PROBLEM STATEMENT>
Repeat the items word for word, from the line with "Click the notification badge on the chat icon" up to and including the line with "Click the Mic".

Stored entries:
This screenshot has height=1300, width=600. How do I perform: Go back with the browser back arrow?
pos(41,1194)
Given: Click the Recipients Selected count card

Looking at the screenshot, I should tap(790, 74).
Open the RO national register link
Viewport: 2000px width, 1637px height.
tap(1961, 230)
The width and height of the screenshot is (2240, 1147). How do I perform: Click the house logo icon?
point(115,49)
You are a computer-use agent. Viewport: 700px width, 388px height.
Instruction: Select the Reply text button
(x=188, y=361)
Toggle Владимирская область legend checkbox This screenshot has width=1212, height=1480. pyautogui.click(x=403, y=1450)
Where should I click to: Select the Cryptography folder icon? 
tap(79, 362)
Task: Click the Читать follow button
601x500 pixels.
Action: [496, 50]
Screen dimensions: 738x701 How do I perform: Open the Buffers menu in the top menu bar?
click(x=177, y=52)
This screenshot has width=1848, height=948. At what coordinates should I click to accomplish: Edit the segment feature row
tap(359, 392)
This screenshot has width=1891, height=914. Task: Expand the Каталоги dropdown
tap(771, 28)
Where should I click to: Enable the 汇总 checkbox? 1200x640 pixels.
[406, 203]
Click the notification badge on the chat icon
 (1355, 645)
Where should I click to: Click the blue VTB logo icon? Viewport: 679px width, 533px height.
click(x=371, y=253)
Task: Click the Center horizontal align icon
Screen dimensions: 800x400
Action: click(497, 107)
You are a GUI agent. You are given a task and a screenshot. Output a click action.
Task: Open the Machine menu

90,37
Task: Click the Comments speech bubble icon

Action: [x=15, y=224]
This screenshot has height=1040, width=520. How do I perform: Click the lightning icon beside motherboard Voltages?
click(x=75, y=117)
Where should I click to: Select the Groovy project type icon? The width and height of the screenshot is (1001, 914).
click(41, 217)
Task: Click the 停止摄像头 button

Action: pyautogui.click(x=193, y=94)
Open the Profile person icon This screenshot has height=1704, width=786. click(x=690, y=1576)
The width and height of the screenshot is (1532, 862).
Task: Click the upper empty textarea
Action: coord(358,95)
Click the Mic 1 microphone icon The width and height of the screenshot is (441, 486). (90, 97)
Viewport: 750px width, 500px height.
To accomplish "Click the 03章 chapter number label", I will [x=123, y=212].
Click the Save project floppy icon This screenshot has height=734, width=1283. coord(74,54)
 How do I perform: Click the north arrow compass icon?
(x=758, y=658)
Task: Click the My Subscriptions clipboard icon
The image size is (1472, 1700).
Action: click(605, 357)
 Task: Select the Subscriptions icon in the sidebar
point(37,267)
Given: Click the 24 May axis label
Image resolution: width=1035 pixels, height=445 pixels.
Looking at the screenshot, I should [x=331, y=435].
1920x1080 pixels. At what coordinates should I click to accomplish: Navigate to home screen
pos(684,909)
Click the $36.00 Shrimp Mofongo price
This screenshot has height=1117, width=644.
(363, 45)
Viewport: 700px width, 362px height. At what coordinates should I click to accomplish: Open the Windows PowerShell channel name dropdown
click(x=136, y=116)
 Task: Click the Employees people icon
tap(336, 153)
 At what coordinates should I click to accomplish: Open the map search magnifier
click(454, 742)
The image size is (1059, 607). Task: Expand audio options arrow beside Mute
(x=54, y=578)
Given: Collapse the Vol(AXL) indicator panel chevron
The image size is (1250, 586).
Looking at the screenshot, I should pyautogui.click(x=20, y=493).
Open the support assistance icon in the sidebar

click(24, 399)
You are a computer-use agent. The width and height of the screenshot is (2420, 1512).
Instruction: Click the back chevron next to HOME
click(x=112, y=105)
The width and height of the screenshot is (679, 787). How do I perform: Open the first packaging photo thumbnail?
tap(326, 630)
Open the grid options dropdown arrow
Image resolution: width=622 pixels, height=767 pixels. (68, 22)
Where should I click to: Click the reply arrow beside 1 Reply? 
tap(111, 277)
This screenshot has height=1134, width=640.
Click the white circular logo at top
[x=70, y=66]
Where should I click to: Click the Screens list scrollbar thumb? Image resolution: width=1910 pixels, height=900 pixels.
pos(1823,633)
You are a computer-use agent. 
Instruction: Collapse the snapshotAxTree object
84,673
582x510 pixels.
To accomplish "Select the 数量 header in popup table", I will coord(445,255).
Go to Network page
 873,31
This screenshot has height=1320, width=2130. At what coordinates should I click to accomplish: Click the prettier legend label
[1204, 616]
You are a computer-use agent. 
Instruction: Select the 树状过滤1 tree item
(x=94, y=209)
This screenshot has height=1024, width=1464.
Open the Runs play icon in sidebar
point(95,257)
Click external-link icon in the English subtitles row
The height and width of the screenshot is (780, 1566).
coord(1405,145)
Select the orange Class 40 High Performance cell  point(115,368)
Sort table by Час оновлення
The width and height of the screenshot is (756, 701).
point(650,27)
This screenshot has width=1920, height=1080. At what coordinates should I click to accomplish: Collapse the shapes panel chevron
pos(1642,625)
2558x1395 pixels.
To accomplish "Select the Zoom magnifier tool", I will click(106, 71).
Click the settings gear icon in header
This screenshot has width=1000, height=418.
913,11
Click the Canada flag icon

FINISHED TASK>
Click the notification badge on the chat icon
 (1355, 645)
Where should I click to: Click the blue VTB logo icon? Viewport: 679px width, 533px height.
click(x=371, y=253)
Task: Click the Center horizontal align icon
Screen dimensions: 800x400
Action: click(497, 107)
You are a GUI agent. You are given a task and a screenshot. Output a click action.
Task: Open the Machine menu

90,37
Task: Click the Comments speech bubble icon

Action: [x=15, y=224]
This screenshot has height=1040, width=520. How do I perform: Click the lightning icon beside motherboard Voltages?
click(x=75, y=117)
Where should I click to: Select the Groovy project type icon? The width and height of the screenshot is (1001, 914).
click(41, 217)
Task: Click the 停止摄像头 button

Action: pyautogui.click(x=193, y=94)
Open the Profile person icon This screenshot has height=1704, width=786. click(x=690, y=1576)
The width and height of the screenshot is (1532, 862).
Task: Click the upper empty textarea
Action: coord(358,95)
Click the Mic 1 microphone icon The width and height of the screenshot is (441, 486). (90, 97)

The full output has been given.